- Task to carry out:
Copy exactly the last part of the entries, starting from the line with "Where should I click to: Click the page" and including the final line.

Pixel coordinate grounding data:

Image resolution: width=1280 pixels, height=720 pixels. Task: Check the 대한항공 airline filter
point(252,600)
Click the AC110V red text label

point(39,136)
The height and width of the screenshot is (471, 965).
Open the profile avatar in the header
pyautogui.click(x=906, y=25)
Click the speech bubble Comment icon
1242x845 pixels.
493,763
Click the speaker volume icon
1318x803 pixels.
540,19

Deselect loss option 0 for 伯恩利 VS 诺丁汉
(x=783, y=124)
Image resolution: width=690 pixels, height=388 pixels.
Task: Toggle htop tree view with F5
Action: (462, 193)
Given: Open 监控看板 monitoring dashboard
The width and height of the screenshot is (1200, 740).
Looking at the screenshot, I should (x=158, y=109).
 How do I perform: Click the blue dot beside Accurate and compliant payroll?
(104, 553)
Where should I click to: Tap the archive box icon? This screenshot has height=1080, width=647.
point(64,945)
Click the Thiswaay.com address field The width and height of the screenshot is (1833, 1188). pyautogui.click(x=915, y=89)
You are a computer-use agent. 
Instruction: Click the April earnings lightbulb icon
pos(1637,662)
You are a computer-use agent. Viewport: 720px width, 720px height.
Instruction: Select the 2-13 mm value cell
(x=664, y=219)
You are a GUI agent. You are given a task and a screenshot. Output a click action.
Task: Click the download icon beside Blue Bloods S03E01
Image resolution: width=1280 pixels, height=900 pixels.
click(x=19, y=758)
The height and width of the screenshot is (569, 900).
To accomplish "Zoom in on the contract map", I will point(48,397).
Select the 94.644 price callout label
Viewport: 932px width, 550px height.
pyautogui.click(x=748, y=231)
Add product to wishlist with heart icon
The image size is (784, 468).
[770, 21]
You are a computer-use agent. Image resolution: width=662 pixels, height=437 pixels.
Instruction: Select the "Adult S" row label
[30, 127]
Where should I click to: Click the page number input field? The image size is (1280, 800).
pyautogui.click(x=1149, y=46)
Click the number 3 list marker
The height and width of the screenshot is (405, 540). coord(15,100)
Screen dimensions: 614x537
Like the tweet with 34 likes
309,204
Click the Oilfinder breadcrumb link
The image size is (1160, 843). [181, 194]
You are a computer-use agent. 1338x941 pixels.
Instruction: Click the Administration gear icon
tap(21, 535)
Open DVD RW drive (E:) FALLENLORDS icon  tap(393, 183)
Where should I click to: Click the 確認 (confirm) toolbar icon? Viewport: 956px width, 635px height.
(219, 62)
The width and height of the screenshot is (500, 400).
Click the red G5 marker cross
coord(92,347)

- Finished task:
Where should I click to: Click the page number input field? The image size is (1280, 800).
pyautogui.click(x=1149, y=46)
Click the number 3 list marker
The height and width of the screenshot is (405, 540). coord(15,100)
Screen dimensions: 614x537
Like the tweet with 34 likes
309,204
Click the Oilfinder breadcrumb link
The image size is (1160, 843). [181, 194]
You are a computer-use agent. 1338x941 pixels.
Instruction: Click the Administration gear icon
tap(21, 535)
Open DVD RW drive (E:) FALLENLORDS icon  tap(393, 183)
Where should I click to: Click the 確認 (confirm) toolbar icon? Viewport: 956px width, 635px height.
(219, 62)
The width and height of the screenshot is (500, 400).
Click the red G5 marker cross
coord(92,347)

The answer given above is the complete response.